__Your task__:
Copy the data below verbatim, from the line containing "Select the Administrators group" through the line containing "The image size is (600, 388). 201,8", including both of those lines.

"""

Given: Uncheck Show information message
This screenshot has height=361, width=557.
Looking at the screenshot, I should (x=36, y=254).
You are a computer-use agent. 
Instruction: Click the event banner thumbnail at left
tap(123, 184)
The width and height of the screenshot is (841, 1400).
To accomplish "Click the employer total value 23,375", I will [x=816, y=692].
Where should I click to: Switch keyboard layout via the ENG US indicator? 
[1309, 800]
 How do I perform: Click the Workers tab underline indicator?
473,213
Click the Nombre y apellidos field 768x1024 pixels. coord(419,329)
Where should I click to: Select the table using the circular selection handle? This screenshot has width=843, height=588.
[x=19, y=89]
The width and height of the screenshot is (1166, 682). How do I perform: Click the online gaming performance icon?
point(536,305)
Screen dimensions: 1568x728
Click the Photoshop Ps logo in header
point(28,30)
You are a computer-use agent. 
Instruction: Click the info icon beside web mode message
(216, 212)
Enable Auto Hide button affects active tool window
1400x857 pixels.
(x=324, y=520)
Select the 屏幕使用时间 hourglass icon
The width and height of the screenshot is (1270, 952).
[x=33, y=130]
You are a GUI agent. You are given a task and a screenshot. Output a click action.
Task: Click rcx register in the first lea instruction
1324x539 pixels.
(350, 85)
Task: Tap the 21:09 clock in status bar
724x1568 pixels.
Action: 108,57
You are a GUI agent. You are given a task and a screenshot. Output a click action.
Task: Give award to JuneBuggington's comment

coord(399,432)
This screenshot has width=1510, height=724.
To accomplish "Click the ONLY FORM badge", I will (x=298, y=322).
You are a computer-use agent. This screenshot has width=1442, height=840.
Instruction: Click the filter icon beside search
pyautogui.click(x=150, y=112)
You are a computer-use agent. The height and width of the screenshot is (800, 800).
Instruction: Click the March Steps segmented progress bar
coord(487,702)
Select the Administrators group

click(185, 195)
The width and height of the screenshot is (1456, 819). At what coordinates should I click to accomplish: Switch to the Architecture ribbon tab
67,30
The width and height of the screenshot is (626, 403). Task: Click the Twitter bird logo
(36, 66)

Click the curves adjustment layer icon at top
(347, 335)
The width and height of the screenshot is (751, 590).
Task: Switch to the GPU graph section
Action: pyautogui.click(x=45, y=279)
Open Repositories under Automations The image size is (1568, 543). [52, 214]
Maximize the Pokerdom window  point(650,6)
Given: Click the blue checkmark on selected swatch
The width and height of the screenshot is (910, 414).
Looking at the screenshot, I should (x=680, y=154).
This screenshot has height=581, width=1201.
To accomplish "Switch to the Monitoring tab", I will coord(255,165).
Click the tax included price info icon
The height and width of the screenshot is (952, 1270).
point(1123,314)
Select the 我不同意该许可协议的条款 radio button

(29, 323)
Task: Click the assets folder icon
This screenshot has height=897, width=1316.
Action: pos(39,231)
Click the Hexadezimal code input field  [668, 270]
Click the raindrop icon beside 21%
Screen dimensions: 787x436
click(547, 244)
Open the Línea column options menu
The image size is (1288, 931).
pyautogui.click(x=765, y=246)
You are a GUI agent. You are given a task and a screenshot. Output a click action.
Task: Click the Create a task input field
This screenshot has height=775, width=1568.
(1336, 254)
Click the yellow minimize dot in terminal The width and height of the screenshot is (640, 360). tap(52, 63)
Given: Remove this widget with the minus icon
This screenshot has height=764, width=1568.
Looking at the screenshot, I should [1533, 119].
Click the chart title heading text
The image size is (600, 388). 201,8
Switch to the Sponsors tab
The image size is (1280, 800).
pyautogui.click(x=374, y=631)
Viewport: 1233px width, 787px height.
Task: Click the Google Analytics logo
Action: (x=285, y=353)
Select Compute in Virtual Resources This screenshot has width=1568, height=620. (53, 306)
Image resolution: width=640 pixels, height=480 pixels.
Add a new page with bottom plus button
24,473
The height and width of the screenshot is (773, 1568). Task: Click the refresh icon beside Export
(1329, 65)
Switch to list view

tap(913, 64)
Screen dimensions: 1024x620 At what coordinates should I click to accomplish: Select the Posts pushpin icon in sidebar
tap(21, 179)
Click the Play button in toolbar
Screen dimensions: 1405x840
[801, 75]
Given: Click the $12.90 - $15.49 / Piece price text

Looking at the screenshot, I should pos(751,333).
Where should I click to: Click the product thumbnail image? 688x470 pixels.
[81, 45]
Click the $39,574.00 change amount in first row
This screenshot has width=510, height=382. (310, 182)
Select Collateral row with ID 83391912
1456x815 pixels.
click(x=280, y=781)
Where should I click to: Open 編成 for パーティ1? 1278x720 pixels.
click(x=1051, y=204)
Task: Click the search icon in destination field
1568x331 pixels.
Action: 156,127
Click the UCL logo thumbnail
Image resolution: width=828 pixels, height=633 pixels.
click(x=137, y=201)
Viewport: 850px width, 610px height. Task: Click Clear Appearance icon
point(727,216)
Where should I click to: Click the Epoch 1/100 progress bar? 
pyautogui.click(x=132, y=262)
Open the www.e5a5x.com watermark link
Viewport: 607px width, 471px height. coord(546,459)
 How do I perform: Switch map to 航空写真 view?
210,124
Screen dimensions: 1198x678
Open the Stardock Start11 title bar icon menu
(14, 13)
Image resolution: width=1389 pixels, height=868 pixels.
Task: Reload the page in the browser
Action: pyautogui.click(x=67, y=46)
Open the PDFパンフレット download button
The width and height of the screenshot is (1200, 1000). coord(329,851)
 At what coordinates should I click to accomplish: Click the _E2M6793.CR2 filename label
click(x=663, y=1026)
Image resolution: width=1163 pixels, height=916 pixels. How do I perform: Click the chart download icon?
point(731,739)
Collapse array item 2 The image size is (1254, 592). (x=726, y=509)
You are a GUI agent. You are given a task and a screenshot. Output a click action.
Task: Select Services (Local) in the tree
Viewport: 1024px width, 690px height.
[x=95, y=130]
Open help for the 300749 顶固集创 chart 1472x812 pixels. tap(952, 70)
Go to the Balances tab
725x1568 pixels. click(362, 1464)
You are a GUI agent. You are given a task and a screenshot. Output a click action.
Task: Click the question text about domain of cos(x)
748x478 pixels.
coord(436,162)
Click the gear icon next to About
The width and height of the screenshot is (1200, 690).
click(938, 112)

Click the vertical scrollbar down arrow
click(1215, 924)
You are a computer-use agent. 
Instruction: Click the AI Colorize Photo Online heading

"""

__Answer__:
Select the Administrators group

click(185, 195)
The width and height of the screenshot is (1456, 819). At what coordinates should I click to accomplish: Switch to the Architecture ribbon tab
67,30
The width and height of the screenshot is (626, 403). Task: Click the Twitter bird logo
(36, 66)

Click the curves adjustment layer icon at top
(347, 335)
The width and height of the screenshot is (751, 590).
Task: Switch to the GPU graph section
Action: pyautogui.click(x=45, y=279)
Open Repositories under Automations The image size is (1568, 543). [52, 214]
Maximize the Pokerdom window  point(650,6)
Given: Click the blue checkmark on selected swatch
The width and height of the screenshot is (910, 414).
Looking at the screenshot, I should (x=680, y=154).
This screenshot has height=581, width=1201.
To accomplish "Switch to the Monitoring tab", I will coord(255,165).
Click the tax included price info icon
The height and width of the screenshot is (952, 1270).
point(1123,314)
Select the 我不同意该许可协议的条款 radio button

(29, 323)
Task: Click the assets folder icon
This screenshot has height=897, width=1316.
Action: pos(39,231)
Click the Hexadezimal code input field  [668, 270]
Click the raindrop icon beside 21%
Screen dimensions: 787x436
click(547, 244)
Open the Línea column options menu
The image size is (1288, 931).
pyautogui.click(x=765, y=246)
You are a GUI agent. You are given a task and a screenshot. Output a click action.
Task: Click the Create a task input field
This screenshot has height=775, width=1568.
(1336, 254)
Click the yellow minimize dot in terminal The width and height of the screenshot is (640, 360). tap(52, 63)
Given: Remove this widget with the minus icon
This screenshot has height=764, width=1568.
Looking at the screenshot, I should [1533, 119].
Click the chart title heading text
The image size is (600, 388). 201,8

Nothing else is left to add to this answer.